米軍基地で募集されている求人というと、レストランやファーストフードの店員アルバイトといったものを想像される方が多いと思いますが、実は高度な専門スキルを持つ技術者を募集する求人というのが少なからず存在します。

 

たとえば、非常用発電機、消防ポンプ、排気システム、空気圧縮機、燃料タンク、自動ドア、セキュリティゲートなどの保守点検を担当する電気修理工、冷蔵/空調ユニットのメンテナンスを行う機械工、基地内各種施設の建設現場の管理を行う施行管理士などです。

 

いずれも、エンジニアとしての専門スキルに加えて、TOEIC860以上の語学力が求められることになります。エンジニアというのは、英語を苦手とする人が多い典型的な職業なので、なかなかハードルが高いのですが、それだけに条件に当てはまる人は、採用される可能性が大です。

 

また、こういった建築、土木、設備工事管理のための書類、工事図面や仕様書に関する技術翻訳、会議・討議の通訳を担当する人材を募集する求人も出ています。建築・設備工事関連の技術英語が理解出来る人はチャンスです。

 

この手の求人は、おおむね1~2年程度の契約となります。
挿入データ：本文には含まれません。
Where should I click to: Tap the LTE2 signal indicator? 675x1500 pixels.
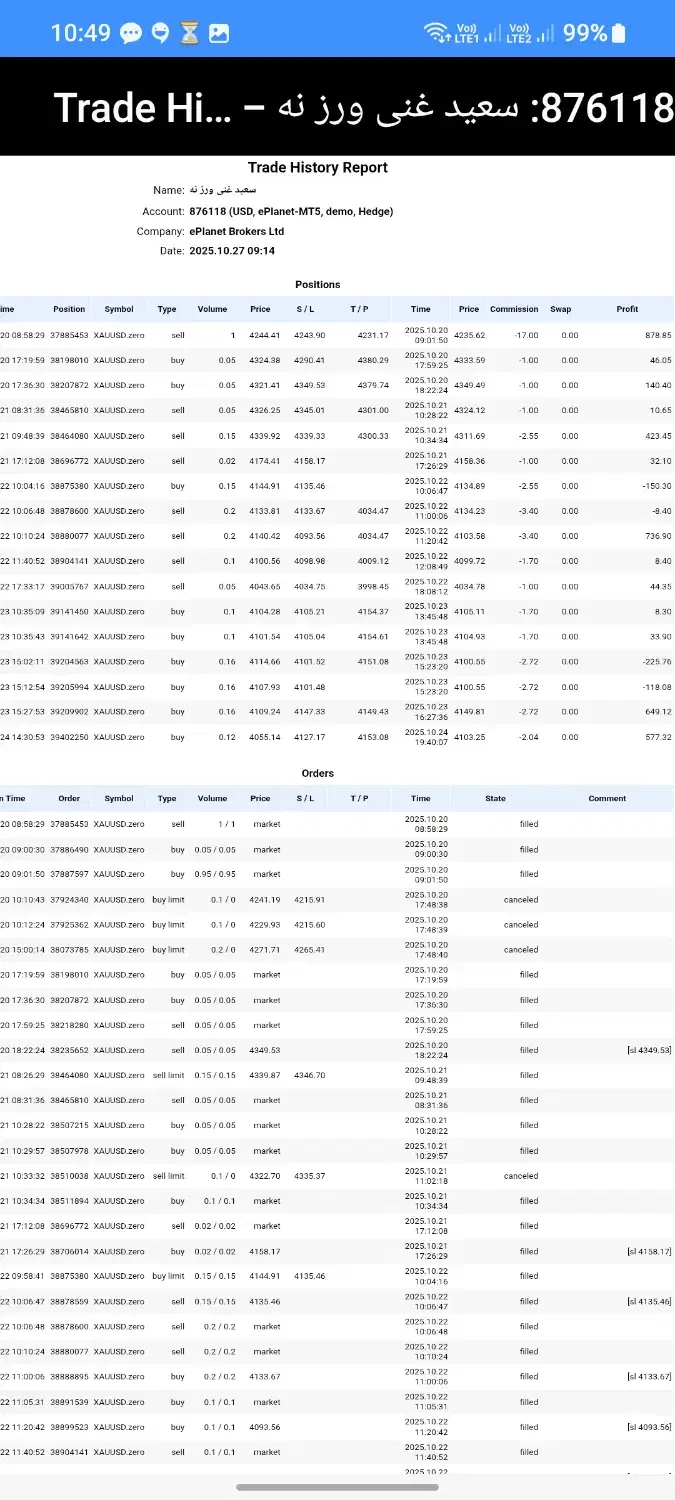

状況によって短縮・延長の可能性もありますが、最長2年を目処にして、満期になったら一端終了、状況によって再契約という流れになるようです。

 

もう一つ、いかにも米軍絡みの仕事だなと言えるのが、艦船修理です。たとえば、アメリカの第七艦隊が寄港する横須賀基地だと、艦船の修理部門から、メンテナンスや改造、改修工事に携わる人材を募集する求人が出ていることがあります。

 

米軍基地のエンジニア求人

 

昨年の秋には、艦船材料の化学分析や強度判定を担う仕事が出ていました。大手転職エージェントが開催する転職フェアに出展されていたということで、会場に米軍基地のブースがあったようです。(こんなに大々的に人材募集を行っているとは思わなかったので、ビックリしました。)

 

調べると、こういったエンジニア・技術者を募集する求人は、全国各地の米軍基地から出ています。こういった仕事に就くのは、専門技術を身につけていなければならず、基地で働きたいから今から勉強するといったことまでするべきかどうかというのは微妙なのですが、今までこういった経験があるという人にとっては、チャンスです。

 

今まで、エンジニア、技術者として働いてきたという人は、一つの可能性としてお伝えしておきます。ただし、英語が出来るエンジニアというのは、現在、引く手あまたです。様々な求人が出ています。

 

たとえば、こんな感じです。

 

エンジニアの世界もグローバル化しているので、語学の重要性は高くなっていますが、そこまで英語が出来るエンジニアが増えているわけではないので、完全に売り手市場となっています。

 

米軍基地で働けるぐらいの語学力を兼ね備えているエンジニアであれば、民間企業で、より好条件の仕事が見つかる可能性が高いので、損得勘定でいったら、そちらを狙ったほうがいいのではというのが、正直なところです。